▶ [WHAT YOU WILL DO]:
a. In the passage on the West of England economy, condense the paragraph beginning "Crucially, the West of England's ability" into a short list that keeps its main facts.
b. Please reproduce the stretch of the passage on the West of England economy from "Housing affordability is" through "worst in the UK.".

▶ [SUPPLIED PASSAGE]:
= Beginning of Section =
This reinforces the region’s shift towards international markets and reflects the global orientation of its strong aerospace cluster. In total, the West of England generated £9.5 billion in exports in 2022, maintaining a significant trade surplus in sharp contrast with the UK’s £44.1 billion trade deficit.

Despite the West of England’s annual growth rate significantly exceeding the national average since 2008, its progress has inevitably been shaped by a broad period of subdued growth and uncertainty in the UK. This national backdrop helps to explain the caution reflected in current business sentiment. It also underscores why regional strengths alone have not translated into the levels of productivity and investment needed for truly inclusive and sustainable long-term growth in the region.

Crucially, the West of England’s ability to translate its strengths into inclusive and sustainable growth is hindered by deep-rooted structural and investment challenges. Pressures on housing affordability, congested and unreliable transport networks, uneven digital connectivity and limited higher-level skills provision outside major urban centres are constraining productivity, restricting labour mobility and widening inequalities.

Housing affordability is one of the region’s biggest challenges: the average household in Bristol spends 44.6% of its income on rent, among the highest levels outside London. Meanwhile, transport congestion in Bristol and Bath is among the worst in the UK.

What do these findings suggest for public policy?

These findings on the strengths of the West of England economy and the challenges it faces draw on analysis by the Brunel Centre, a new data and research centre designed to support sustainable, inclusive growth and industrial strategy in the region.
= End of Section =
▶ [DATASET EXCERPT]:
= Beginning of Section =
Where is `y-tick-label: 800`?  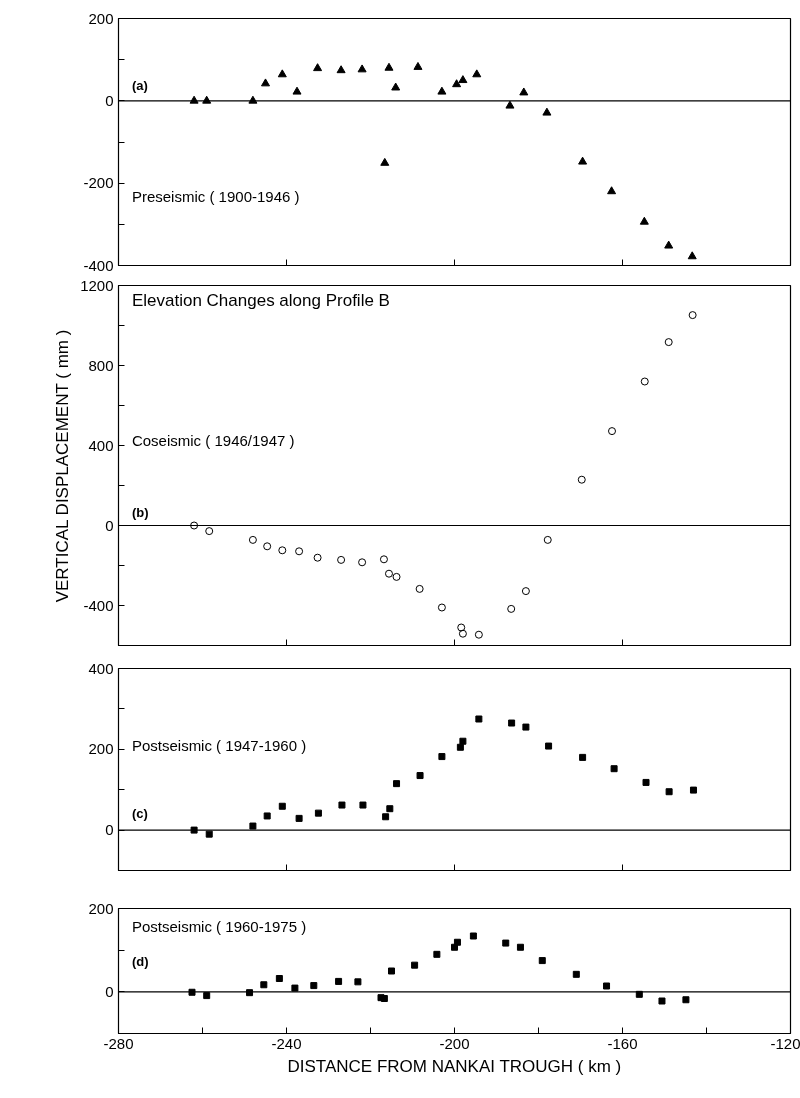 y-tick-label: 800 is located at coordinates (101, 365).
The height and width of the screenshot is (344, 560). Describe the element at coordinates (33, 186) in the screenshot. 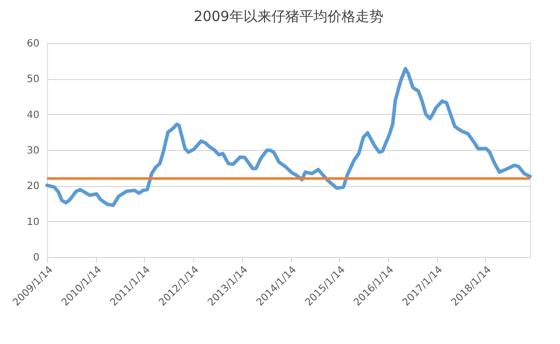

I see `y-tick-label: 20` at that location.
= End of Section =
▶ [SOLUTIONS TO THE EXERCISE]:
a.
- Deep-rooted structural and investment challenges keep the West of England from turning its strengths into inclusive, sustainable growth.
- The challenges are:
  - pressure on housing affordability
  - congested, unreliable transport networks
  - uneven digital connectivity
  - limited higher-level skills provision outside major urban centers
- Together they constrain productivity, restrict worker mobility and widen inequalities.

b.
Housing affordability is one of the region’s biggest challenges: the average household in Bristol spends 44.6% of its income on rent, among the highest levels outside London. Meanwhile, transport congestion in Bristol and Bath is among the worst in the UK.